Immensely powerful, it can kill several yaks with a rock and when lonely, wistfully eyes the mountain women grazing their herds near the forest, toying with the idea of capturing one for company.
It has a strong sense of smell, is afraid of the fire and lives in caves.
The hairy ape man that has captured the imagination of people down the ages comes alive vividly once again as another “Indiana Jones” hits the Yeti trail in Nepal with his new book, “Yetis, Sasquatch and Hairy Giants”.
“I must be frank and say that I haven’t come across a Yeti as yet though I went on several Yeti expeditions,” says a candid David Hatcher Childress, the 54-year-old explorer whose nearly 20 books on his exotic wanderings have made his fans bestow the title “Indiana Jones” on him.
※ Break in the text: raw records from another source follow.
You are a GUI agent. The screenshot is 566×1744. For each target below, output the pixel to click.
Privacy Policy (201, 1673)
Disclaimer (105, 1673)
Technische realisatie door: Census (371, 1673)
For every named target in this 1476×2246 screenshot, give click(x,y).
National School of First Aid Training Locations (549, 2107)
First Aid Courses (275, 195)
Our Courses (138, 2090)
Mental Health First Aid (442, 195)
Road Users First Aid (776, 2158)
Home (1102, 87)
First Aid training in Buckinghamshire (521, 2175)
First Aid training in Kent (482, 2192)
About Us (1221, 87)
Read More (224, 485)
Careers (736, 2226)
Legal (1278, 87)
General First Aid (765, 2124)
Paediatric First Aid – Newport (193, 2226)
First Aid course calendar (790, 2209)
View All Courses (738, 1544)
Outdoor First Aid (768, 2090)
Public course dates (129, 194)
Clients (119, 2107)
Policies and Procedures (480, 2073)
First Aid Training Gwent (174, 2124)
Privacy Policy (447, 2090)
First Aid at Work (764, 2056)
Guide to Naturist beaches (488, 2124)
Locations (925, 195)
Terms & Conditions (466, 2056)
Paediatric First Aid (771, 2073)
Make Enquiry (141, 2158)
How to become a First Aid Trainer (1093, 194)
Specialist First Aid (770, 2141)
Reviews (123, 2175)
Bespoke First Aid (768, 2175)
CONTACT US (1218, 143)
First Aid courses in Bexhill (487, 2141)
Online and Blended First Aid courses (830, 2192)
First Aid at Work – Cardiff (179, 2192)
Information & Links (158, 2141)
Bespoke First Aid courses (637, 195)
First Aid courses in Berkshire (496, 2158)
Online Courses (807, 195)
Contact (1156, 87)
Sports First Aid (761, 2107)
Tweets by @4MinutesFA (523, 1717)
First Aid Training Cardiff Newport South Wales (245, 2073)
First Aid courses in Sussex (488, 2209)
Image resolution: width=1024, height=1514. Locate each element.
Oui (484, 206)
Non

“However, I firmly believe they exist.”
The American archaeologist, who first came to Nepal in 1976 at the age of 19, has been to Mongolia, China, Bhutan, Sikkim and places in Canada where sightings of the mysterious creature were reported. His new book, published by Kathmandu’s Adventure Pilgrims Trekking and launched in the capital Saturday, puts together a wealth of anecdotes, reports and photographs about the Yeti.
“One of the earliest reported sightings was in 1921 when a British expedition went on a reconnaissance of Mt Everest,” says Childress, on the eve of a trekking expedition in Nepal.
“They saw a group of shaggy creatures crossing the glacier and asked their Sherpa guides what they were. The guides answered it was the Mehteh Kangmi, meaning the Big Ape. When the expedition telegrammed their discovery, the message became garbled and people thought it was ‘Metch’ or wretched. And that’s how the Abominable Snowman expression came into being.”
Childress also says the Yeti could be the inspiration for King Kong, the gigantic primordial beast made famous by the eponymous Hollywood film of 1933 directed by Peter Jackson.
“Kong could have been derived from Kangmi,” he says.
Three countries are most passionate about the Yeti, according to him – the US, Canada, where it is called the Bigfoot or Sasquatch, and Nepal.
However, the home of the Yeti is most likely to be in the mountains of Bhutan, Sikkim and the base of the Makalu peak in Nepal as well as Mt Kanchenjunga.
Two years before his first visit to Nepal, the world, he says, was rocked by reports about a Yeti incident in Nepal.
In July 1974, a Sherpa woman who had gone to the forests in Solukhumbu in northern Nepal to graze her herd of yaks reportedly came across the Yeti, an immense beast that struck the yaks on the neck with a rock and killed them.
It then reportedly split their skulls open and ate their brains, causing the woman to fall in a faint.
“When she recovered, she couldn’t talk for several days due to the shock,” Childress says. “That’s how powerful the yeti is. It can tear a man from limb to limb. However, it prefers to avoid men.”
Two famed explorers hit the Yeti trail in Nepal much before Childress: the first man atop the Everest, Sir Edmund Hillary, who was part of a Yeti expedition in 1960 but discovered the Yeti skull to be that of a monkey, and Austrian climber Reinhold Messner, whose 1999 book, “My quest for the Yeti”, made him the target of ridicule.
Both later became disillusioned and concluded the Yeti did not exist.
In 2007, an American television channel specialising in extraordinary creatures came to look for the Yeti in Nepal.
Though they didn’t find their elusive quarry, the crew returned content with casts made of unusually big footprints they had found.
Childress has already begun work on a second Yeti book. This one, he says, will focus on the Yeti in Nepal.
“Even now, scientists are working in Bhutan, trying to find more evidence and new hair samples that will prove the Yeti exists,” he says.
“The Yeti is real, not a myth or a bear or a wild man.